Protecting one's property rights can be a difficult endeavor due to the courts watering down both state and federal constitutional protections. That fight becomes even more difficult when the Michigan Department of Environmental Quality is allowed to hide evidence without serious consequence.

The trial court held an evidentiary hearing about this late production and found “MDEQ had intentionally withheld evidence and that the MDEQ made no attempt to provide the evidence in a timely manner.”

According to the Michigan Court of Appeals opinion in Seba v. Department of Environmental Quality that was issued on Sept. 29, 2009, Waad F. Seba bought 12 acres of vacant land in Oakland County in 1997. He tried to ascertain whether there were wetlands on his property and began to fill a portion of it that he claimed had been previously filled. Seba was served a cease-and-desist order by the DEQ, which led him to file an inverse condemnation claim. After a bench trial that ended in the DEQ's favor, the DEQ produced a file regarding the previous owner of the property. The appellate court noted:

The file included over 40 documents which showed that significant filling activity had occurred on the property almost ten years before plaintiff purchased it.
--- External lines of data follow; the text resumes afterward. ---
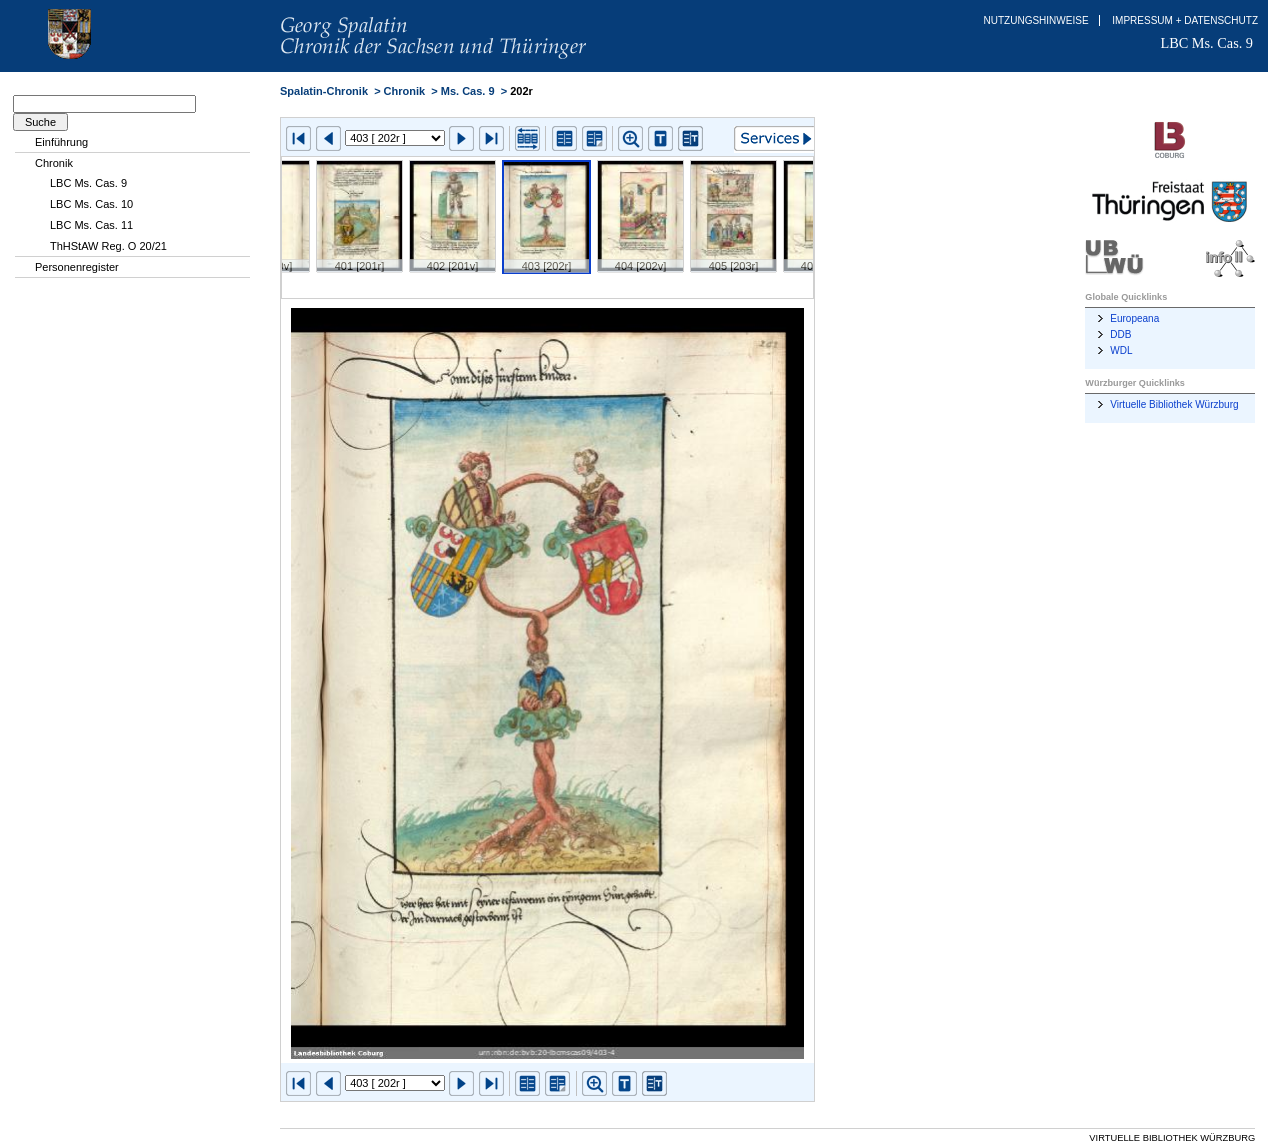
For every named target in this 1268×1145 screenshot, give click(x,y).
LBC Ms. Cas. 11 (91, 225)
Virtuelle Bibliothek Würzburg (1174, 404)
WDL (1121, 350)
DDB (1120, 334)
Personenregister (77, 267)
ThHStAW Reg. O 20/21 (108, 246)
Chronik (54, 163)
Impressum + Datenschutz (1185, 20)
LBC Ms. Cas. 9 (88, 183)
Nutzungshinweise (1036, 20)
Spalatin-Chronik (324, 91)
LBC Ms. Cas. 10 (91, 204)
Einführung (61, 142)
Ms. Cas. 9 (468, 91)
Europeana (1134, 318)
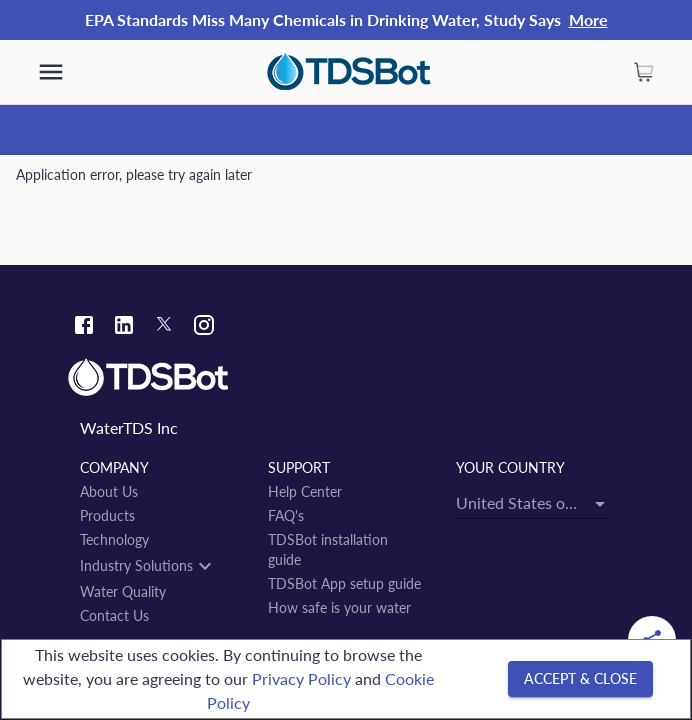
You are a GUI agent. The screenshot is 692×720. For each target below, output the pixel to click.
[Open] (600, 504)
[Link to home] (346, 378)
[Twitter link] (164, 327)
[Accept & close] (580, 679)
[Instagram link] (204, 327)
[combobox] (534, 502)
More (588, 19)
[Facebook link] (84, 327)
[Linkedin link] (124, 327)
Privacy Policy (301, 678)
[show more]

The MDEQ had failed to produce the file during the litigation despite discovery requests by plaintiff that would have encompassed the file.

The trial court held an evidentiary hearing about this late production and found "MDEQ had intentionally withheld evidence and that the MDEQ made no attempt to provide the evidence in a timely manner" and while granting attorney fees and costs to Seba and holding that MDEQ could not claim the filled areas were wetlands, the trial court stated the damages claim "sounds like a separate cause of action, not that I'm suggesting that." 

Seba did file a second suit seeking damages for the DEQ's improper activities, which was dismissed because a separate court held he should have filed an amended complaint and raised that claim in the earlier case.

The end result for Seba is that 12 years after he bought his property, he is finally certain that his filling of the property was legal, but he was not compensated for the 12 years his property lay dormant. That extended time frame was in large part due to the DEQ's intentional withholding of evidence, and Seba has only had his attorney fees and cost paid, which would not have occurred in the first place if the DEQ had properly admitted the property could be filled.

Government has tremendous powers and financial resources to litigate and can often wear down property owners who lack the means to fight in court. Is it too much to ask that the government not cheat when it already has such advantages?